### DIRECTIONS
One range is to be output from the listing below, exactly as written: the line with "Viewport: 968px width, 577px height." to the line with "Open the 承受伤害", both kept.

### INPUT DATA
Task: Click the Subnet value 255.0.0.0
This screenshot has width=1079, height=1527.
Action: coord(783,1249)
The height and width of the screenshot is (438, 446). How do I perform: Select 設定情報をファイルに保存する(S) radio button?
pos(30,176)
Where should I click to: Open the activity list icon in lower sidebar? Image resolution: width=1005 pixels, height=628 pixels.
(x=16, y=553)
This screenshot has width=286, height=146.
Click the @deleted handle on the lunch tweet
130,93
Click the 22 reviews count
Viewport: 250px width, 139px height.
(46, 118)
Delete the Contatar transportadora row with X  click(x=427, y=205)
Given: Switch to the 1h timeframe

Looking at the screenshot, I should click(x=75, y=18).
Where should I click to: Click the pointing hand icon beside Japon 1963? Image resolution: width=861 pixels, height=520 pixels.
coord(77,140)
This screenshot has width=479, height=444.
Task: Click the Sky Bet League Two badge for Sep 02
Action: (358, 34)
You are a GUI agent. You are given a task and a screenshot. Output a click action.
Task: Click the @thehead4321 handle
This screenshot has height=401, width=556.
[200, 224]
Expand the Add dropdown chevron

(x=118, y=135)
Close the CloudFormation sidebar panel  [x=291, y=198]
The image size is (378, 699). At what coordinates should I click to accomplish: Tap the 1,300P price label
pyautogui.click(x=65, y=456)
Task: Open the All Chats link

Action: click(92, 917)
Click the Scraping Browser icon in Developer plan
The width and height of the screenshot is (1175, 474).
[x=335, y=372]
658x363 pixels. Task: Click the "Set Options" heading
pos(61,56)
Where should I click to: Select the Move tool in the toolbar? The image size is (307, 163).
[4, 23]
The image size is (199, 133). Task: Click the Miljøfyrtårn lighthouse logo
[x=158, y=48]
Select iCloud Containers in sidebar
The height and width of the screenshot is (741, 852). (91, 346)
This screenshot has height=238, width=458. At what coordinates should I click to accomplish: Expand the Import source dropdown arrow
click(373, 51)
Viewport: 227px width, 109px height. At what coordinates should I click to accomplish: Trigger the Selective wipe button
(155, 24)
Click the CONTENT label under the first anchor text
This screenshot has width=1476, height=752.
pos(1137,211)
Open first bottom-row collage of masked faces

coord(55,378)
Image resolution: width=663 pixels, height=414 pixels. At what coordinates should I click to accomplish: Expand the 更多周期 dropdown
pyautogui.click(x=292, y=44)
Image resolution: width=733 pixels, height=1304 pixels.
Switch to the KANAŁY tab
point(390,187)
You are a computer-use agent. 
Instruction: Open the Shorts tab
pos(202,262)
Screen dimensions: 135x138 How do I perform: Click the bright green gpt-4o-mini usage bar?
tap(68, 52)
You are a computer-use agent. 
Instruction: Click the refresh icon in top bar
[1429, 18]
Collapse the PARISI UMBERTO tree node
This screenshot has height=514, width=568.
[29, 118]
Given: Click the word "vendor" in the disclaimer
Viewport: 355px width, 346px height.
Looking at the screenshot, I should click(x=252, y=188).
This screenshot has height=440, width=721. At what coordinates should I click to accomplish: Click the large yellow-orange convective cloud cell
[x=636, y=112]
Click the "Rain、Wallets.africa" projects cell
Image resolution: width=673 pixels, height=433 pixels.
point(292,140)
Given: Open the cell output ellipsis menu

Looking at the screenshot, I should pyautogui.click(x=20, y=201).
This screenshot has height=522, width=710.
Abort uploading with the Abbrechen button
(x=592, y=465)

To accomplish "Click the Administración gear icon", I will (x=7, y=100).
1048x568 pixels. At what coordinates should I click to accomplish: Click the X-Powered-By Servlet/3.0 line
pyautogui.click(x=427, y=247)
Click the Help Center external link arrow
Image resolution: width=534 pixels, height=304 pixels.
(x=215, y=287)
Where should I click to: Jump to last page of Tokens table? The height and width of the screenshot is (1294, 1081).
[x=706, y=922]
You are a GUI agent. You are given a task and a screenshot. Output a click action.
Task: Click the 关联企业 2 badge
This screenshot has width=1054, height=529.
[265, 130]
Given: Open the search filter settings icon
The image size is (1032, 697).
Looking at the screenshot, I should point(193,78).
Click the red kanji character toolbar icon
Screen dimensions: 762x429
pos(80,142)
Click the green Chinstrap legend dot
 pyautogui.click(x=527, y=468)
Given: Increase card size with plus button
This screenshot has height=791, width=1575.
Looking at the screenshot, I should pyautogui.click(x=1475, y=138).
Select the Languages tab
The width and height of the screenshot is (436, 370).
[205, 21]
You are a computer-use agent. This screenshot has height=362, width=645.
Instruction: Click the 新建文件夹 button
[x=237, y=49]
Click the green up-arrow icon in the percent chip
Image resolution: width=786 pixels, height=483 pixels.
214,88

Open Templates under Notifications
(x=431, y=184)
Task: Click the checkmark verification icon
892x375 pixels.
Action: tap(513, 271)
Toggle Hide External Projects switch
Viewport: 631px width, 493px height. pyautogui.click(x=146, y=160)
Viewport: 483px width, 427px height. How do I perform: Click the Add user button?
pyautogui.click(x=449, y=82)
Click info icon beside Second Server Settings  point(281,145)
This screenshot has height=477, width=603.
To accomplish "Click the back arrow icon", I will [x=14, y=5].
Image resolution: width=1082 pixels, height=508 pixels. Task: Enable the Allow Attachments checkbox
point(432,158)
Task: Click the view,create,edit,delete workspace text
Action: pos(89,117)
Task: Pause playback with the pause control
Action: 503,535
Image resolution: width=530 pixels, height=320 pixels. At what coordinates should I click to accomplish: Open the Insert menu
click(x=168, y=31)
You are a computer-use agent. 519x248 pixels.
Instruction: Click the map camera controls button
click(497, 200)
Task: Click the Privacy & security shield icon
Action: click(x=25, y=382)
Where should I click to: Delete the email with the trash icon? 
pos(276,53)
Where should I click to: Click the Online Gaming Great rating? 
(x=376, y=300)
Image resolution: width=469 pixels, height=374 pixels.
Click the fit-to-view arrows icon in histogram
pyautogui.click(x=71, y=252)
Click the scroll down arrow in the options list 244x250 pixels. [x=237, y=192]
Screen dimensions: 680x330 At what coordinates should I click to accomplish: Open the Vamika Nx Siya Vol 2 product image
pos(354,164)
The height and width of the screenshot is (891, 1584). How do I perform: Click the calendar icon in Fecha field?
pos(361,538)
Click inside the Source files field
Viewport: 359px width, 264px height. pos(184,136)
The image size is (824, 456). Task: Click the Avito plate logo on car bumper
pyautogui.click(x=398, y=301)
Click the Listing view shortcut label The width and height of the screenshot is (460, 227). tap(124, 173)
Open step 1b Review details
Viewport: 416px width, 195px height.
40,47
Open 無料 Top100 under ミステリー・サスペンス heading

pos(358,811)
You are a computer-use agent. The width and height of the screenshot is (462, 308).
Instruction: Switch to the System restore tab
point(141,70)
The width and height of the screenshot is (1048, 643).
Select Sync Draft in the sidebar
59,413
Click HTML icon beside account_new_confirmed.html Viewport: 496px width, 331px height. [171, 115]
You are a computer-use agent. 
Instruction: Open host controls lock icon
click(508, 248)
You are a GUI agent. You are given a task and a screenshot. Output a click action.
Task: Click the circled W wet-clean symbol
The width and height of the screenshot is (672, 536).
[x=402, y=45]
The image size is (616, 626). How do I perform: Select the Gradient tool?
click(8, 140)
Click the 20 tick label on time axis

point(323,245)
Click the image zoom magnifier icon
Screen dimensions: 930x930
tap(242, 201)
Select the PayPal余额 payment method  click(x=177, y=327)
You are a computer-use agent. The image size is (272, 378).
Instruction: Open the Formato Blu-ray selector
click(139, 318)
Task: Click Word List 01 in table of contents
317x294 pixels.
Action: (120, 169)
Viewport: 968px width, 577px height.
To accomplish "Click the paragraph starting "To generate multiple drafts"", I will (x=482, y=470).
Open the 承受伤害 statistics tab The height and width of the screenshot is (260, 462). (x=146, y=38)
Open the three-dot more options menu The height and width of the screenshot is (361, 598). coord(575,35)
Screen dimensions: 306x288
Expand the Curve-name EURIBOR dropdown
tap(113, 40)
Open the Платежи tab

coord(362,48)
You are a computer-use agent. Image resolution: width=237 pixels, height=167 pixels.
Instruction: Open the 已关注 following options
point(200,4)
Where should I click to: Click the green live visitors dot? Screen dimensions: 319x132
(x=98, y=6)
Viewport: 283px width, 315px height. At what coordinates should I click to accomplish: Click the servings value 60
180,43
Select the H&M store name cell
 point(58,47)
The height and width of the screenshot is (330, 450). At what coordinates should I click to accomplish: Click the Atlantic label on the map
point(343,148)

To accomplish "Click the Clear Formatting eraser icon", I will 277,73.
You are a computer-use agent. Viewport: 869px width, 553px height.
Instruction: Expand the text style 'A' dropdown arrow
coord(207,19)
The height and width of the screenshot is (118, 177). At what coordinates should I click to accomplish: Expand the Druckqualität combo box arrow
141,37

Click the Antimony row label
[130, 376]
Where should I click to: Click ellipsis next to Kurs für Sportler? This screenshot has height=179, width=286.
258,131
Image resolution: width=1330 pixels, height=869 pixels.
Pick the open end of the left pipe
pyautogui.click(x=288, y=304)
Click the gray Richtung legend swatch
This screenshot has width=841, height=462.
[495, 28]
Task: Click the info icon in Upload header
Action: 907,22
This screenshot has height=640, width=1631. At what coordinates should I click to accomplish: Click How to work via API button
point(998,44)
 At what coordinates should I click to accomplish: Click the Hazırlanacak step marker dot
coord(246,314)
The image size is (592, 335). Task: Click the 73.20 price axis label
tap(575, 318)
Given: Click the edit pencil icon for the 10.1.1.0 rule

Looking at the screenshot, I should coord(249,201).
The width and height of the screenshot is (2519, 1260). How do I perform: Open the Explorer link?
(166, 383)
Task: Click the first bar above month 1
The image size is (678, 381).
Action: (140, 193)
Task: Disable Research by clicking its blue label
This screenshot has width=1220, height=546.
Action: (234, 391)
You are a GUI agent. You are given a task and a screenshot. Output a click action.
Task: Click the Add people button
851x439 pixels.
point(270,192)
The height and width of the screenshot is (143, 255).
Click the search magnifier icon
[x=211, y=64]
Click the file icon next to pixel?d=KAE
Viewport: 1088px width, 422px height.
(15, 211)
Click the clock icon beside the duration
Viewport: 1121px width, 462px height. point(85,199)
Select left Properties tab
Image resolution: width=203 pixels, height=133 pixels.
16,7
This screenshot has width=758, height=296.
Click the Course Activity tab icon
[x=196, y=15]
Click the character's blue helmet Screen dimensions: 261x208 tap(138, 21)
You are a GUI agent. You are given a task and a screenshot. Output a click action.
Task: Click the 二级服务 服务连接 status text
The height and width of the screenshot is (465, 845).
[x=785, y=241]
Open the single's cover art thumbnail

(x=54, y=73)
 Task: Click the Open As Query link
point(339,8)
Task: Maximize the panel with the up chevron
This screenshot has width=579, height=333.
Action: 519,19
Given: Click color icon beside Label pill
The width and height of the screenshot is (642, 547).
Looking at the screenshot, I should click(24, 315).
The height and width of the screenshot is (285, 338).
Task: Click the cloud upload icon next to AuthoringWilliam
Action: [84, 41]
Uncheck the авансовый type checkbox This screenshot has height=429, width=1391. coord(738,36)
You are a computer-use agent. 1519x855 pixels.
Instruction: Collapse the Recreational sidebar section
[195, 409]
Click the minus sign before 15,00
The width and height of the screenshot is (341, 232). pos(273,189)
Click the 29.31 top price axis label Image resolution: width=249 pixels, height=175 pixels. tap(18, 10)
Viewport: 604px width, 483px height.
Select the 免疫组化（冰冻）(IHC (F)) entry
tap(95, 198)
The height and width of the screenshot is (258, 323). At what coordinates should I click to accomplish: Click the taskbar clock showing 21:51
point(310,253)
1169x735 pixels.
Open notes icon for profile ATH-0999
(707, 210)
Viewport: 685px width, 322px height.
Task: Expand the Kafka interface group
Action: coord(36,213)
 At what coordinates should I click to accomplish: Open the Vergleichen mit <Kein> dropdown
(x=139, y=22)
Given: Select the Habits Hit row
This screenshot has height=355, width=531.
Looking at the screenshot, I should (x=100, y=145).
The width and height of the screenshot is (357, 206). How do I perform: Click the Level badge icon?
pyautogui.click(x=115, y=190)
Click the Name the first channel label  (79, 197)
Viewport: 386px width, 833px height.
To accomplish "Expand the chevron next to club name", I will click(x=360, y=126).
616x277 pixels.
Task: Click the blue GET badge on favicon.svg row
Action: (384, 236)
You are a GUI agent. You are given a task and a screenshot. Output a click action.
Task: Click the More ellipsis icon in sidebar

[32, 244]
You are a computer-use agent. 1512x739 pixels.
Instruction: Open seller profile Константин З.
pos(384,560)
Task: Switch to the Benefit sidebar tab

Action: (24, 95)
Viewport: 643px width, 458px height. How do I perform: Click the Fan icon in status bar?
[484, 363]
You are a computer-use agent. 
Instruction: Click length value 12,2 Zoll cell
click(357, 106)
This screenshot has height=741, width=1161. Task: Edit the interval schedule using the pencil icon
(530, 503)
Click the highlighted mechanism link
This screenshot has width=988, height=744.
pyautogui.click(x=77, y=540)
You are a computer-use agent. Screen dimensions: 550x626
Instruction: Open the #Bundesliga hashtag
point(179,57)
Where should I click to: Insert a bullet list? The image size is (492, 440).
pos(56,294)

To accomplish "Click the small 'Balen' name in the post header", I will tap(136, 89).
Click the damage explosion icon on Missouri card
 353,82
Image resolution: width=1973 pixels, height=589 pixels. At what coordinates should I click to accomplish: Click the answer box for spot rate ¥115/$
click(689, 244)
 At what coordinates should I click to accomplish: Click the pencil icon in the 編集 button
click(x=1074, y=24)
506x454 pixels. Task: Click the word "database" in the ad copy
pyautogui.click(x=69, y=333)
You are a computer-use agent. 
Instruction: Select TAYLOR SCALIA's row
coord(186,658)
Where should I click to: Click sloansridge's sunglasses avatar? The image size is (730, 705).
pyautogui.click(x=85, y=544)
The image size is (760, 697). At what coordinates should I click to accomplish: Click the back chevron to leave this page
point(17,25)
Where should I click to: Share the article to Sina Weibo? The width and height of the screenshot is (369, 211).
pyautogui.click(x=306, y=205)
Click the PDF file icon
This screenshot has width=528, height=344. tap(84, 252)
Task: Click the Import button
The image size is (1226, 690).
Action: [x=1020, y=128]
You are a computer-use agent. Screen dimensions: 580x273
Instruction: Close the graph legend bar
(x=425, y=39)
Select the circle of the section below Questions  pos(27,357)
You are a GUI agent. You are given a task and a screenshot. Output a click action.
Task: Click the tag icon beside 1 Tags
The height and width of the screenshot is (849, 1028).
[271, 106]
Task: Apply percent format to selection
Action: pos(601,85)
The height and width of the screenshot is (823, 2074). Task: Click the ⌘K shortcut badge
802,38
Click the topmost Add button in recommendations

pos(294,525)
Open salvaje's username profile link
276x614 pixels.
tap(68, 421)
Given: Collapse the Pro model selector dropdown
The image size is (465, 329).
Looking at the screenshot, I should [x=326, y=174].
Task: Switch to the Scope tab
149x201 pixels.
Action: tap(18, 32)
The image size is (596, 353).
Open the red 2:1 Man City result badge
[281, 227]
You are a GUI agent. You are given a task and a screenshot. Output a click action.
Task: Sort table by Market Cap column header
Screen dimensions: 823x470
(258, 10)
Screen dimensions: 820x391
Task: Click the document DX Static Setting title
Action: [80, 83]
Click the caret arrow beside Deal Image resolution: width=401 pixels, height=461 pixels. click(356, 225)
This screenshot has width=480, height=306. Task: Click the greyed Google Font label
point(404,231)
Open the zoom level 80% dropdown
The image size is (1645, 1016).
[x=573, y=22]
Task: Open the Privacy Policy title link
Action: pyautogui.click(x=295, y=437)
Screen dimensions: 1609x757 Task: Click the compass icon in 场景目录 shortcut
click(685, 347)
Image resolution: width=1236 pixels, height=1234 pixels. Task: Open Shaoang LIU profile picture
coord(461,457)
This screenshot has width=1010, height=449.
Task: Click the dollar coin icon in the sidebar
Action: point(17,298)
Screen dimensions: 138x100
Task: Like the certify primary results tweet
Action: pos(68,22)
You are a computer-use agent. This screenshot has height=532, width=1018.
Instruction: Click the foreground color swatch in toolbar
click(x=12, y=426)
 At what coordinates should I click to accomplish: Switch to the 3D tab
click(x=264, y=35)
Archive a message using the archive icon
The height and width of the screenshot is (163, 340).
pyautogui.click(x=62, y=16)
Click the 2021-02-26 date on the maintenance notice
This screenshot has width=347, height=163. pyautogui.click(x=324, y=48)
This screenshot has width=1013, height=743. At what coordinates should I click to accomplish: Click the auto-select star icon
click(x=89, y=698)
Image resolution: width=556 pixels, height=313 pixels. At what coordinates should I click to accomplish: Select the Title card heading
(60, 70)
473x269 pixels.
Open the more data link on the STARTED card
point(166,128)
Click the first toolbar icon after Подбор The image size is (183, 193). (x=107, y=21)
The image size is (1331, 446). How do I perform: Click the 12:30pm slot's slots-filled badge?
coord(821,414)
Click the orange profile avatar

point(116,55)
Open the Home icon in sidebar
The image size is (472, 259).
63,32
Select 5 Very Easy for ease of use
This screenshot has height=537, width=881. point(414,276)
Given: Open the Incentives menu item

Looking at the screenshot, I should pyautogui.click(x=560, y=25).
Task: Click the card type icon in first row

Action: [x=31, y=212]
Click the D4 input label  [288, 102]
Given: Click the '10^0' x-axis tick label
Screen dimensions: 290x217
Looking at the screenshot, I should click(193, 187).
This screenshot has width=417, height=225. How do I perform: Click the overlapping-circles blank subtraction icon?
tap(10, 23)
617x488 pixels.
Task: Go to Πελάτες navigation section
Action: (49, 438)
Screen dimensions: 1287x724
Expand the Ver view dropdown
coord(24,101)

### EXERCISE SOLUTION
Viewport: 968px width, 577px height.
To accomplish "Click the paragraph starting "To generate multiple drafts"", I will (x=482, y=470).
Open the 承受伤害 statistics tab The height and width of the screenshot is (260, 462). (x=146, y=38)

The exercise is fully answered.